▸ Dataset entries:
^^^^^^^^^^^^^^^^
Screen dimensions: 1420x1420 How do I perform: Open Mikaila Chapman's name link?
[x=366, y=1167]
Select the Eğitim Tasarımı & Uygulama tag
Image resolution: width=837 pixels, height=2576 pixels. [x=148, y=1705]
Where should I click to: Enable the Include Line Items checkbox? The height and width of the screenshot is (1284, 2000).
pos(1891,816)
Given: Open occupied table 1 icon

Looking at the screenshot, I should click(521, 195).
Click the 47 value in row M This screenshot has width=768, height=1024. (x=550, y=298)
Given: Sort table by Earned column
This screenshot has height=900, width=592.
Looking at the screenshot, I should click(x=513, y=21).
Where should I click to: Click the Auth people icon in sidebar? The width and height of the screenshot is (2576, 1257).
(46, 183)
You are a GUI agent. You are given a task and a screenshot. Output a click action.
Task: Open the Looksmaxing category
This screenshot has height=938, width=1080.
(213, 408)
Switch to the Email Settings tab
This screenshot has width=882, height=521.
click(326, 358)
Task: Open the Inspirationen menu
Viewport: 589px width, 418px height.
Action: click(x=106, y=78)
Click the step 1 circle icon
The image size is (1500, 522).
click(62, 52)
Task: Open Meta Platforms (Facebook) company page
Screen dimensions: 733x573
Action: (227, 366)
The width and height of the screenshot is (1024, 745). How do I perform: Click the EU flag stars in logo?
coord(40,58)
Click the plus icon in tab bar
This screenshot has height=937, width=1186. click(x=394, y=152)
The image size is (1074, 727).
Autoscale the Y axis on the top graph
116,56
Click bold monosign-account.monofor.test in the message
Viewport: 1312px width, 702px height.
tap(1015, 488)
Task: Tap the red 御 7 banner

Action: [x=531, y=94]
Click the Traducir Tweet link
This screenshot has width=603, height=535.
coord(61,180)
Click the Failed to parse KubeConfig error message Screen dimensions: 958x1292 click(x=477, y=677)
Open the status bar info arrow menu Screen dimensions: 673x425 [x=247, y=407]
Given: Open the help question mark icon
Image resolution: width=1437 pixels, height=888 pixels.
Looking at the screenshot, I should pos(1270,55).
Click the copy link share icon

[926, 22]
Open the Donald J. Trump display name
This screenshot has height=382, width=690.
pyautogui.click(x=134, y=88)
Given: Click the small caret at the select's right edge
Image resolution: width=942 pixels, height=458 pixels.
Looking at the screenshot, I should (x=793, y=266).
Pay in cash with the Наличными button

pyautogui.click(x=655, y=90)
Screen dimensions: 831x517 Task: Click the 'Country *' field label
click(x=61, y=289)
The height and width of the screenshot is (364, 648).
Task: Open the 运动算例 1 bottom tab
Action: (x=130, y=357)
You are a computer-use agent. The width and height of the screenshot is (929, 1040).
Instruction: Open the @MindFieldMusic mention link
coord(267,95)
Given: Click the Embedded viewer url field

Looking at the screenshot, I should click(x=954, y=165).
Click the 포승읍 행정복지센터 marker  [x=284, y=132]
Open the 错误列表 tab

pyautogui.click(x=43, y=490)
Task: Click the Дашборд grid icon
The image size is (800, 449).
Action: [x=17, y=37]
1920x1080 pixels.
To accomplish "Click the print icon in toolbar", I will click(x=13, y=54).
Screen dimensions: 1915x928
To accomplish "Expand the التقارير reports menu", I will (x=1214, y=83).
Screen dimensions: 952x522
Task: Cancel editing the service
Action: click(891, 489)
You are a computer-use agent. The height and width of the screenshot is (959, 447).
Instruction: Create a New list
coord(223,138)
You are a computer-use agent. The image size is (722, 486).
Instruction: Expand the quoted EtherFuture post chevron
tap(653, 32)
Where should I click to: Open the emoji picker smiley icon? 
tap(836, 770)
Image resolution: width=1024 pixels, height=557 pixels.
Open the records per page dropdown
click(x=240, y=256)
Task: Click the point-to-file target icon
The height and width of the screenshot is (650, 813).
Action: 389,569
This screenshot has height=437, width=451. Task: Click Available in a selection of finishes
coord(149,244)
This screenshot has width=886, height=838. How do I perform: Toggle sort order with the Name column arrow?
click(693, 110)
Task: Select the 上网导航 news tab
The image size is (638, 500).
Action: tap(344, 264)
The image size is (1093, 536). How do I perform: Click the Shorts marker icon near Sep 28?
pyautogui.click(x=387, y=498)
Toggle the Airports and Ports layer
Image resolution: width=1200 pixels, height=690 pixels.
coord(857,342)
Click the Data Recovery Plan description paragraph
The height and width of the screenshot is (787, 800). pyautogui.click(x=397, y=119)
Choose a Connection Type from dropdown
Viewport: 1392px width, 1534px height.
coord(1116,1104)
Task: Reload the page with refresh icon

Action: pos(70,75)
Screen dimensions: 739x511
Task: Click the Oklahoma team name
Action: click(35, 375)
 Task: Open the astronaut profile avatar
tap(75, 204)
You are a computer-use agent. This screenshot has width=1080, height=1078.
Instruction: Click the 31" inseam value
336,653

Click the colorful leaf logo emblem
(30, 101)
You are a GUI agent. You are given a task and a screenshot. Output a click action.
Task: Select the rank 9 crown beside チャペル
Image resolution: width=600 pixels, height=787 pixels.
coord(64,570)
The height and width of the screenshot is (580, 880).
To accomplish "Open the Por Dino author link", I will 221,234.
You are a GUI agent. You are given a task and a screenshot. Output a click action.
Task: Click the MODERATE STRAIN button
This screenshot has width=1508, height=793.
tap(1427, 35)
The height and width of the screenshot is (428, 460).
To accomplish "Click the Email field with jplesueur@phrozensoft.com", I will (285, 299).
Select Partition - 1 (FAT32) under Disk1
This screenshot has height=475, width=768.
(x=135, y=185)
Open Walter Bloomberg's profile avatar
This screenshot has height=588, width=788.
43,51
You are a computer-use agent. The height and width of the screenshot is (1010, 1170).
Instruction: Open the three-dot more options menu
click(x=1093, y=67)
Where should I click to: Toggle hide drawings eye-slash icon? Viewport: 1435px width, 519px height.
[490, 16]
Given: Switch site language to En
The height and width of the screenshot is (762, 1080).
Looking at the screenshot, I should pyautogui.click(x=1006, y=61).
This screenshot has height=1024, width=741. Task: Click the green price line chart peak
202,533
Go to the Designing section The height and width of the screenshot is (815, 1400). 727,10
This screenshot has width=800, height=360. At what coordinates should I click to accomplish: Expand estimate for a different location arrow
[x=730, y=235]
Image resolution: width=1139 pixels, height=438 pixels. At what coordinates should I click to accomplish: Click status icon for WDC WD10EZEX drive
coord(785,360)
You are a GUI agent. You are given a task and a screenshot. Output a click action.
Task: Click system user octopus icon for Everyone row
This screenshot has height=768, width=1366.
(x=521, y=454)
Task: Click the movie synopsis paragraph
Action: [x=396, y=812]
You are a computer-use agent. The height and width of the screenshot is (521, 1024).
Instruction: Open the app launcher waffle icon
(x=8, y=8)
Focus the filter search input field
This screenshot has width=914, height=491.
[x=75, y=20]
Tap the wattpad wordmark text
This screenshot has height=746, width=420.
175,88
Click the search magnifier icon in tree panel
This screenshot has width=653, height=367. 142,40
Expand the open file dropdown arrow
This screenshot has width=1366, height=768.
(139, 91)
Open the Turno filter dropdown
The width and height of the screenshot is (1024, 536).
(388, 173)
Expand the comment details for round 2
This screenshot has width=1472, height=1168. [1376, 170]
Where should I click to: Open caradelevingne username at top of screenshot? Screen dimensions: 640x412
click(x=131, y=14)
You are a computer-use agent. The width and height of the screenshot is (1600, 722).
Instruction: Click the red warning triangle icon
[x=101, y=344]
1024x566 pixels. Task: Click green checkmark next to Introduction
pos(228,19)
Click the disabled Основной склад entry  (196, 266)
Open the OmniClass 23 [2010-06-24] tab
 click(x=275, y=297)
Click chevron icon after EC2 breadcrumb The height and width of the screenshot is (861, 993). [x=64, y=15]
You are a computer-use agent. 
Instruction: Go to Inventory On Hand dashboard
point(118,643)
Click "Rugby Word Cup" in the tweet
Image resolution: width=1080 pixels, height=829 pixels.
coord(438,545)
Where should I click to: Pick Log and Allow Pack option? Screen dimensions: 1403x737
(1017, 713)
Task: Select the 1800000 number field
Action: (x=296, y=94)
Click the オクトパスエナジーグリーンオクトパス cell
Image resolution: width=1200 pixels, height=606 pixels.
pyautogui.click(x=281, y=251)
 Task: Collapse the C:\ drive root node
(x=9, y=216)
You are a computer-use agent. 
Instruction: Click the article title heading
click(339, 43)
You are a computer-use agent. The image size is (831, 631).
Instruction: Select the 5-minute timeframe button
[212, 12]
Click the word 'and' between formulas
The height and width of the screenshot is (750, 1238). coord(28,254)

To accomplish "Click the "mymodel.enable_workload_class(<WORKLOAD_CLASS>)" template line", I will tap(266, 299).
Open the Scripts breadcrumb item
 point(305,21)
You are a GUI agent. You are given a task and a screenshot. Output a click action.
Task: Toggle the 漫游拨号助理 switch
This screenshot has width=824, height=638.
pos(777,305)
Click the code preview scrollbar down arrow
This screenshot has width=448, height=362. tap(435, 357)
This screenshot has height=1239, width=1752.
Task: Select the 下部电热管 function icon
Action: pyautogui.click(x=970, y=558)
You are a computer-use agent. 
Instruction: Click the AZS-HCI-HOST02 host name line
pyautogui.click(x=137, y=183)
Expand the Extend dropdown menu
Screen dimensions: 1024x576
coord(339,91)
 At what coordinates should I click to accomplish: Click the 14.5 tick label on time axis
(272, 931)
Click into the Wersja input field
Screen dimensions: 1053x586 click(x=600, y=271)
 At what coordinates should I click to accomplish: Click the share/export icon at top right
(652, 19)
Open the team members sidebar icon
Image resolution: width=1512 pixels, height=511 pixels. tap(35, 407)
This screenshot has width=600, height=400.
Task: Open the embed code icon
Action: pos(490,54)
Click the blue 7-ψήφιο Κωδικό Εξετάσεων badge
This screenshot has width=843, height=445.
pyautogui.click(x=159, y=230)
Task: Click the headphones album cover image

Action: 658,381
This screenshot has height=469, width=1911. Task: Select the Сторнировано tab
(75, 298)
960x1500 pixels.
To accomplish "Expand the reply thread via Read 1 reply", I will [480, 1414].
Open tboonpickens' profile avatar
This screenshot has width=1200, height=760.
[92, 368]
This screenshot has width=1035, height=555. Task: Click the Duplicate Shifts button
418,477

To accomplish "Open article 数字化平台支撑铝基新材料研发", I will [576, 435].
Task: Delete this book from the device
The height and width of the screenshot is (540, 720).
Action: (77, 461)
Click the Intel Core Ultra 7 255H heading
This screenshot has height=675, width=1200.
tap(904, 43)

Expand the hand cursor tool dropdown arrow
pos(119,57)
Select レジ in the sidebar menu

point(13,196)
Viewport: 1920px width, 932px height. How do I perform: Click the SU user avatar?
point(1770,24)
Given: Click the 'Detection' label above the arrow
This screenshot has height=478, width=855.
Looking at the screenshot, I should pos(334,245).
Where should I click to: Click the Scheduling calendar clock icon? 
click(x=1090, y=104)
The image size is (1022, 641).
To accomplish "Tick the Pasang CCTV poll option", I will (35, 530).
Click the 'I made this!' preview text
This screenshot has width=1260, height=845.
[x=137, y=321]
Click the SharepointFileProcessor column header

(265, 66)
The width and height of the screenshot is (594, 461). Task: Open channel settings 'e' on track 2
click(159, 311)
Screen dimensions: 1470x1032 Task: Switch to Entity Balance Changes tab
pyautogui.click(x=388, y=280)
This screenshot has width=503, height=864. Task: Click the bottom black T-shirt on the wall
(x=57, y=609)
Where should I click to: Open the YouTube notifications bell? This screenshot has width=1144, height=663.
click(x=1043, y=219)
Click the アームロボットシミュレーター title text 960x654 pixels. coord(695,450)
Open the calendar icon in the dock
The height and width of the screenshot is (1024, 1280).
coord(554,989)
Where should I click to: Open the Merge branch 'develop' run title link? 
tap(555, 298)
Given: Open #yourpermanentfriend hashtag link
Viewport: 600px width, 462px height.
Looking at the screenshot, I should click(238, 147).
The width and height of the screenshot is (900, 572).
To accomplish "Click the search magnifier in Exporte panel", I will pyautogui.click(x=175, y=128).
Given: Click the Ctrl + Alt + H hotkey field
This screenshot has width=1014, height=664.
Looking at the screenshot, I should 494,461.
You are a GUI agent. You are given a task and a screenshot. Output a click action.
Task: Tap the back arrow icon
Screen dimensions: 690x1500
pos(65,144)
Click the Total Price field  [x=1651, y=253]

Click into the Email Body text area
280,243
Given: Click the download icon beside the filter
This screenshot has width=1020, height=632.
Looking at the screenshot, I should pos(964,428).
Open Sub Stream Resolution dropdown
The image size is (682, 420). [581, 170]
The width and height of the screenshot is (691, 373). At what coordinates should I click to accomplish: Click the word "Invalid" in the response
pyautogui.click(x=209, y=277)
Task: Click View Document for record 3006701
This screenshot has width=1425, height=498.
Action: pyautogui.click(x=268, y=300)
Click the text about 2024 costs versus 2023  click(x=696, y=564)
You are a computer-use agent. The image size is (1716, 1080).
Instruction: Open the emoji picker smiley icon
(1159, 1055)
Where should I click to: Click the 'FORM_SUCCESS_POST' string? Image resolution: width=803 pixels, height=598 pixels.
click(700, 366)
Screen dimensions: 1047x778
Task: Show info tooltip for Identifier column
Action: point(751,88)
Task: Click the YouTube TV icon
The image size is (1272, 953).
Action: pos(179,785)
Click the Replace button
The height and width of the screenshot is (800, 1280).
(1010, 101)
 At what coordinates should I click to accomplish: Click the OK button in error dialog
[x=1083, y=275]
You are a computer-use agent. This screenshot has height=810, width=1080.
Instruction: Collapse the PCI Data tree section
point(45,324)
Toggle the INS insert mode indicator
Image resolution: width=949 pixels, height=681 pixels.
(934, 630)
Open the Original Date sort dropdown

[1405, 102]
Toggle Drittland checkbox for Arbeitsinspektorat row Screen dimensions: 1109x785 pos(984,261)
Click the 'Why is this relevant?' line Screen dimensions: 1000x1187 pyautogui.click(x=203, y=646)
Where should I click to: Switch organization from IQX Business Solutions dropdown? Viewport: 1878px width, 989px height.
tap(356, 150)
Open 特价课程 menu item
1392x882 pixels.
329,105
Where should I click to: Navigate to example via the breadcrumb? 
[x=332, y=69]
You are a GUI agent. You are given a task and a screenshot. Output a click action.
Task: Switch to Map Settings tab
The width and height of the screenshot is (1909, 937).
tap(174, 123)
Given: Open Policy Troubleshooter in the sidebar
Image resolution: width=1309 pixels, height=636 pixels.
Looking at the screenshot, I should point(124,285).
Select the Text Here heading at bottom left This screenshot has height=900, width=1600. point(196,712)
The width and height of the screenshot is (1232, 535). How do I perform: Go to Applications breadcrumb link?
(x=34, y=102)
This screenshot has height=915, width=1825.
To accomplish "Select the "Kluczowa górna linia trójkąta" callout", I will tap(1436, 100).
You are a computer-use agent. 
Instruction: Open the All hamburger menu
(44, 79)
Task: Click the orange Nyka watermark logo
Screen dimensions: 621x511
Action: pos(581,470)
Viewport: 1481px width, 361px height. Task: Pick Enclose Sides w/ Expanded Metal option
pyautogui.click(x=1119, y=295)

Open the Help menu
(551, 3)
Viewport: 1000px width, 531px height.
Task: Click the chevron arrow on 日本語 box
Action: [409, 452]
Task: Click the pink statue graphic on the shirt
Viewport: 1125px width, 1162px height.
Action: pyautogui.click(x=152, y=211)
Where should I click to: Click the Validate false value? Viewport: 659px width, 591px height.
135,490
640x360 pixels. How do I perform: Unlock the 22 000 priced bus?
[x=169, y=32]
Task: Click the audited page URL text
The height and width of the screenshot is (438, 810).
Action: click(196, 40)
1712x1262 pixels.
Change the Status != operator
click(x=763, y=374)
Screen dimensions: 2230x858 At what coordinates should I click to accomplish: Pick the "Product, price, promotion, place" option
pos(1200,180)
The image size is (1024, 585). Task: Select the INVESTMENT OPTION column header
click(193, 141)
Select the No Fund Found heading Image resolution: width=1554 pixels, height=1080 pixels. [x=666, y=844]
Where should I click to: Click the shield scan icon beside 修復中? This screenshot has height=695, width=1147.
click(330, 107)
^^^^^^^^^^^^^^^^
▸ Assignment: How many of the lines above include "message"? Only the number should be given.

▸ Task answer: 2